Add HIP MFMA dense GiMMiK kernel#20
Open
tomjen12 wants to merge 26 commits into
Open
Conversation
On memory-bound operators the B matrix is read once from HBM and reused
only within a work-group via LDS -- it is never re-read across blocks.
A normal global load still allocates B's line in L2, which is pure
overhead: the line is never reused, it evicts genuinely-reusable data,
and it adds cache-allocate/eviction traffic. This is the read-side mirror
of the non-temporal C store we already use.
NTB loads B with a non-temporal load (load_b -> __builtin_nontemporal
path) so B bypasses L2 instead of polluting it. It moves the same number
of bytes but keeps the cache clean, raising effective bandwidth.
Implemented as a flag on the existing templates rather than new files:
- base.mako: add a load_b() wrapper (non-temporal B load).
- bstream-msplit{,-preload-c}.mako: gate the B read behind an `ntload`
flag (context.get('ntload', False)); renders byte-identically to the
plain kernel when the flag is absent.
- hip.py: emit `*-ntb` variants by passing ntload=True inside the
existing width loop, so NTB combines with width (w1/w2) automatically.
Backward-compatible (plain variants unchanged) and CDNA-gated like the
other tuned variants. On MI300X (gfx942) NTB passes the accuracy check
(~1e-15) and wins the autotune in the majority of memory-bound cases
(~+4.5% bandwidth on those), being chosen over the plain bstream-msplit.

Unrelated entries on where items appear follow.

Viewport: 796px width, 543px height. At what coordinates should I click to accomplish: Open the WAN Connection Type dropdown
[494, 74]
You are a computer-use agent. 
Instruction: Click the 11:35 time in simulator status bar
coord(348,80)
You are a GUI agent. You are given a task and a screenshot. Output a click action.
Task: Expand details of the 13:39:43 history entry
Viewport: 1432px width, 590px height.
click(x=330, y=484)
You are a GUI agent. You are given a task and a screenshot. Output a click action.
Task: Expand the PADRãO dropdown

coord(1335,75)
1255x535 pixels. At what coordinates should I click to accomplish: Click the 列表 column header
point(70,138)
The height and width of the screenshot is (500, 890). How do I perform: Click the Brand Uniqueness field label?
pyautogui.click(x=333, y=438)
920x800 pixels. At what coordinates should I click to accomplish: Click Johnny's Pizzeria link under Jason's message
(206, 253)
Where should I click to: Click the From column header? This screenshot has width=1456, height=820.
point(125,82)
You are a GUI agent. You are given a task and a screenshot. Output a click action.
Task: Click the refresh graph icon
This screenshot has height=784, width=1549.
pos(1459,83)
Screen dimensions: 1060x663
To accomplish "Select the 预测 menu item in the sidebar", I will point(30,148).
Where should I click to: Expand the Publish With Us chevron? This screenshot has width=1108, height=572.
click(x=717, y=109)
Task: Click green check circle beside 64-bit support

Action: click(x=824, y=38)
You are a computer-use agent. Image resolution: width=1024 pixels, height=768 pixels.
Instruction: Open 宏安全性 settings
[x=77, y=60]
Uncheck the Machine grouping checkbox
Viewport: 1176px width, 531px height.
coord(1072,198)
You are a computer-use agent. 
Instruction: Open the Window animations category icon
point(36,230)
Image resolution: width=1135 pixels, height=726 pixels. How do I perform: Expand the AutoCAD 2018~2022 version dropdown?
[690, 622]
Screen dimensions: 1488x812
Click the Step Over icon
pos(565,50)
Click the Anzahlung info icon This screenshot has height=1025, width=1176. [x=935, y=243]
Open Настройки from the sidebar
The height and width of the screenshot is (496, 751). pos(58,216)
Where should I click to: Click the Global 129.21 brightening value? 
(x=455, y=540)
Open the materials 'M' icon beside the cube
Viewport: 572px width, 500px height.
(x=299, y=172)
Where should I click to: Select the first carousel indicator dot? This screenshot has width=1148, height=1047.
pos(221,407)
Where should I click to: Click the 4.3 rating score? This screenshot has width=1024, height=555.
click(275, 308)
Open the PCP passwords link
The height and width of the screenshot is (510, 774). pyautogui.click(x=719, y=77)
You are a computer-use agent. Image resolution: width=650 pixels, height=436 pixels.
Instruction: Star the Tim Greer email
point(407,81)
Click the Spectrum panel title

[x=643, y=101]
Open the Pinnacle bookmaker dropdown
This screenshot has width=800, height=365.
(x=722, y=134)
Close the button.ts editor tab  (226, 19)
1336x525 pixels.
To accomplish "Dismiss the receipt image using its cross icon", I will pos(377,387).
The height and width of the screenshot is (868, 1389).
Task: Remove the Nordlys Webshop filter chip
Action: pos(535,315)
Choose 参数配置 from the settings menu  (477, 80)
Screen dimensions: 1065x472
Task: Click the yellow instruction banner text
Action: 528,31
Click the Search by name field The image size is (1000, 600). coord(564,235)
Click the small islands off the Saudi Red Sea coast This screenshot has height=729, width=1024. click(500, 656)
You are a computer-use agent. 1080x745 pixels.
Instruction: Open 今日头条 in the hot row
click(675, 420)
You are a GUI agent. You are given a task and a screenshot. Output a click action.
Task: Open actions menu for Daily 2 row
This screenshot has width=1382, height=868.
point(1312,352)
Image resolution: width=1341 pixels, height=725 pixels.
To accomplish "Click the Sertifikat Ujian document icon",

Add f64 MFMA dense kernel for CDNA3 (gfx94x) Add a dense double-precision GEMM kernel using the CDNA Matrix Cores (__builtin_amdgcn_mfma_f64_16x16x4f64) as an alternative to rocBLAS on the dense path. A is densified, padded and baked into the kernel in fragment order, B is streamed from global memory, C is non-temporal stored, and the epilogue is fully unrolled. Each 64-lane wavefront sweeps 4 consecutive 16-wide N-tiles (64 cols per block), keeping the cols-per-block = blockx contract so the existing grid logic launches it unchanged. Gated on gfx94x and f64 operands with density >= 0.5 and m,k <= 128. Verified offline (py_compile, emission gating, fragment bake, and a numerical emulation matching A @ B to 1.8e-15); on-device accuracy still to be confirmed.
Reduce the HIP tuned kernel search space from 28 variants to 12 and order the remaining variants to try common winners earlier.
The dense MFMA kernel held all m_tiles*4 v4f64 accumulators live in a
single wavefront, which on larger operators meant very high register
pressure (~350 VGPR), low occupancy, and poor latency hiding on these
bandwidth-bound problems. It also computed every tile of the densified
A, including all-zero blocks. Two knobs address both.
m-splitting: msplit wavefronts per block, placed in block.y so block.x
stays 64 (one wavefront = the cols-per-block grid contract is
unchanged). Each wavefront now owns ceil(m_tiles/msplit) m-tiles, so it
keeps only ceil(m_tiles/msplit)*4 accumulators live. For msplit > 1 the
B tile is staged once into LDS with a synchronous cooperative copy and
shared across the block, so B is not re-read per wavefront. Per-warp
work is emitted as compile-time blocks (if threadIdx.y == w) so
accumulators are scope-local and registers are reused across branches.
msplit = 1 keeps the original direct, no-LDS path.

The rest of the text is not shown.